**BRIEF**
If pictures appear in the lines below, skip them and copy exactly the lines from the one containing "Select the Subtotal row label" through the one containing "Open the thumbnail options dropdown", and nothing else.

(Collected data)
------------------------------------------------------------------------
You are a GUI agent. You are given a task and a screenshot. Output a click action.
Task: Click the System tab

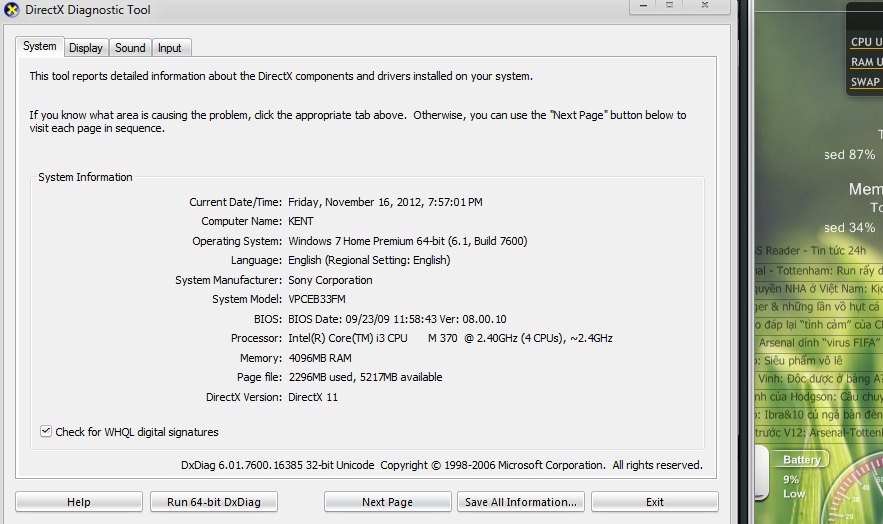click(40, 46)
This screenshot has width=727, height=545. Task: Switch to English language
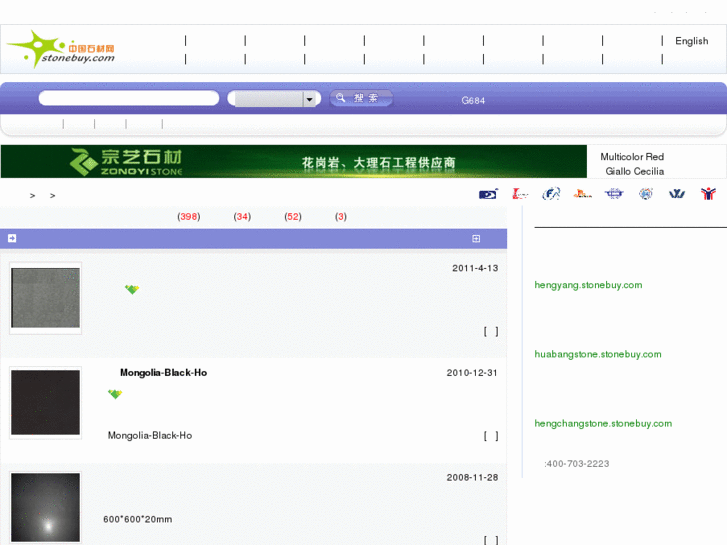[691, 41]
------------------------------------------------------------------------
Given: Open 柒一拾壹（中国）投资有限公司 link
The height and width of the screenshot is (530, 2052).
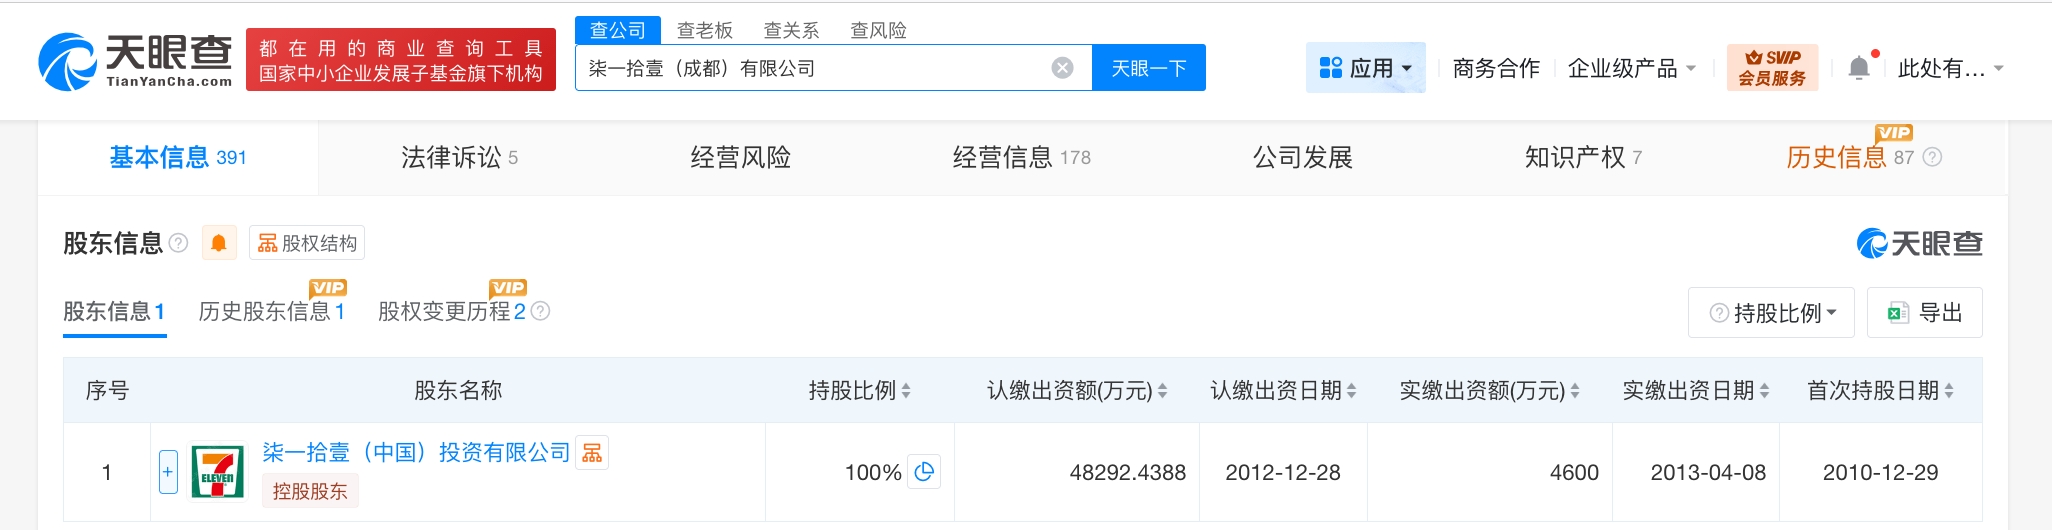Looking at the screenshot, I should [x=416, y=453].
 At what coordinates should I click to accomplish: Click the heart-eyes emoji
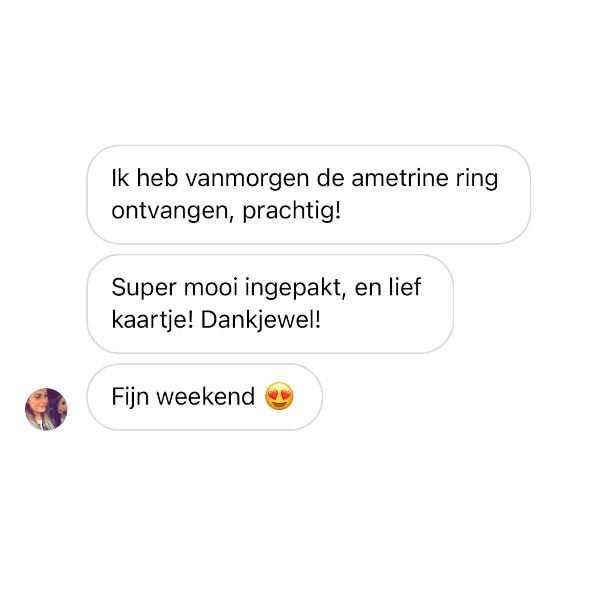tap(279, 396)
------------------------------------------------------------------------
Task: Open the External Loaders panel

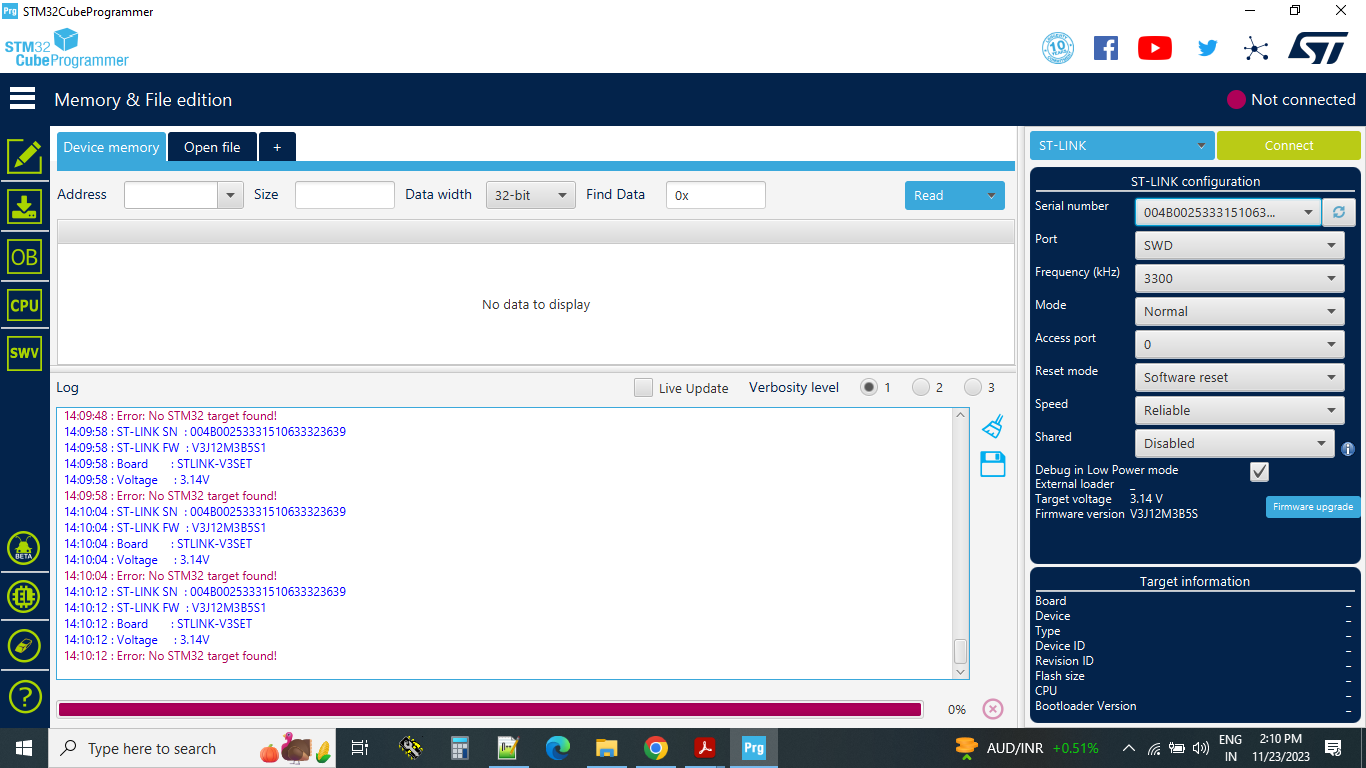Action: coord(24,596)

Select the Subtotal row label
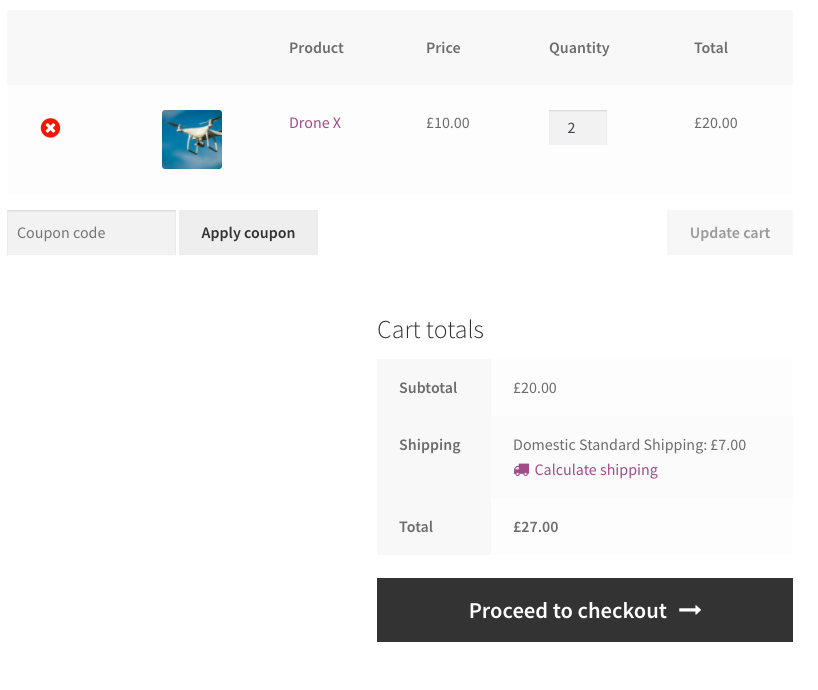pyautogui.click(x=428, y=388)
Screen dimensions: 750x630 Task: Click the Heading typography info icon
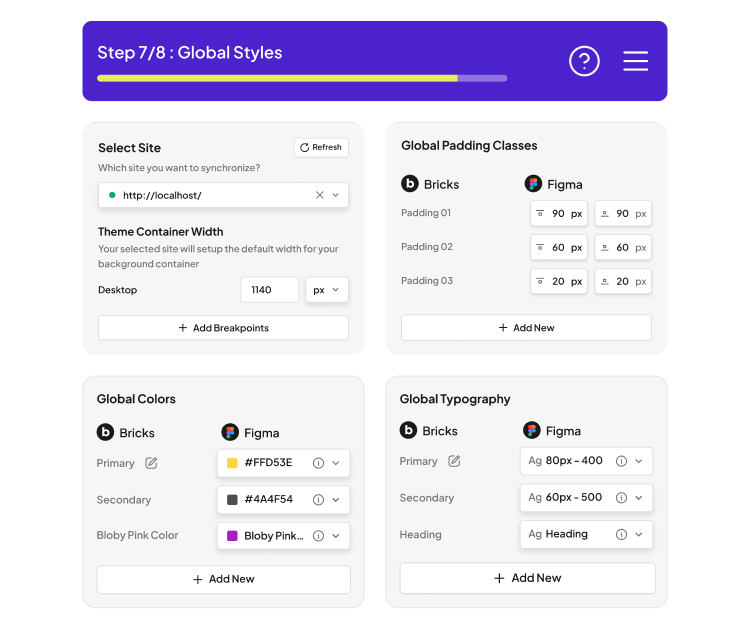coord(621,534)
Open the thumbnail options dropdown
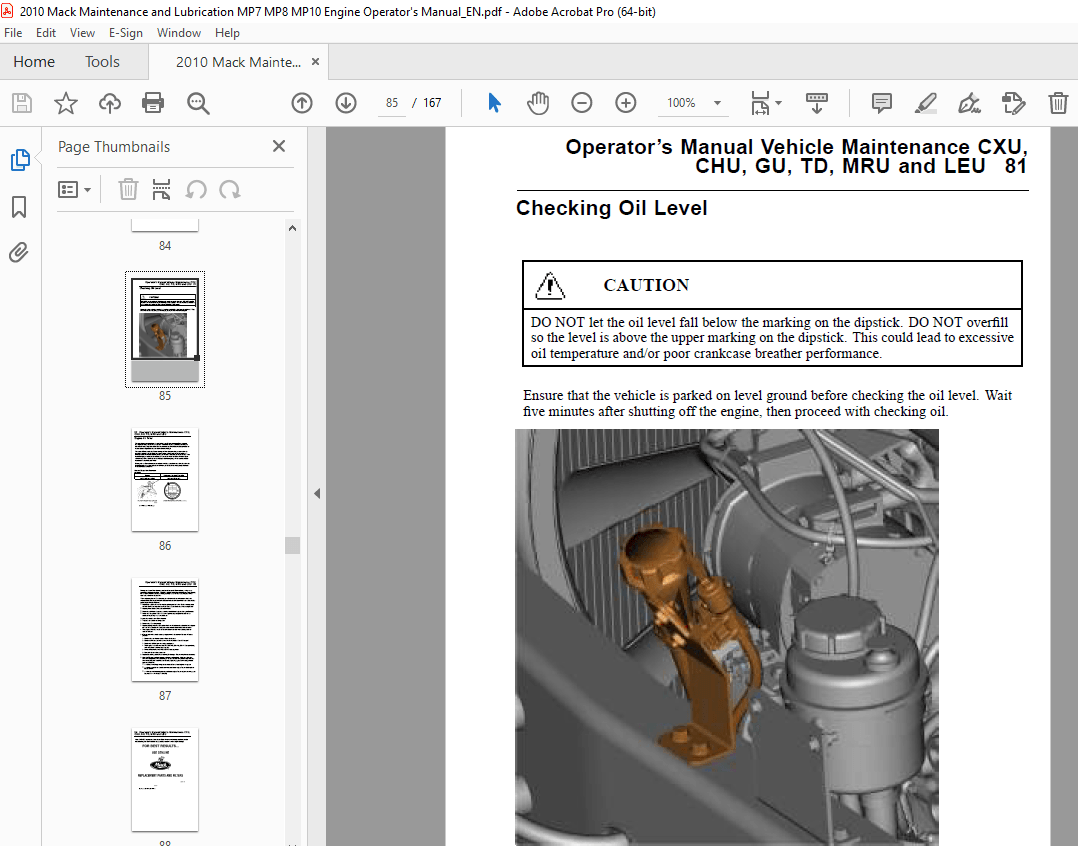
------------------------------------------------------------------------
**YOUR RESPONSE**
Select the Subtotal row label
pyautogui.click(x=428, y=388)
Screen dimensions: 750x630 Task: Click the Heading typography info icon
coord(621,534)
Open the thumbnail options dropdown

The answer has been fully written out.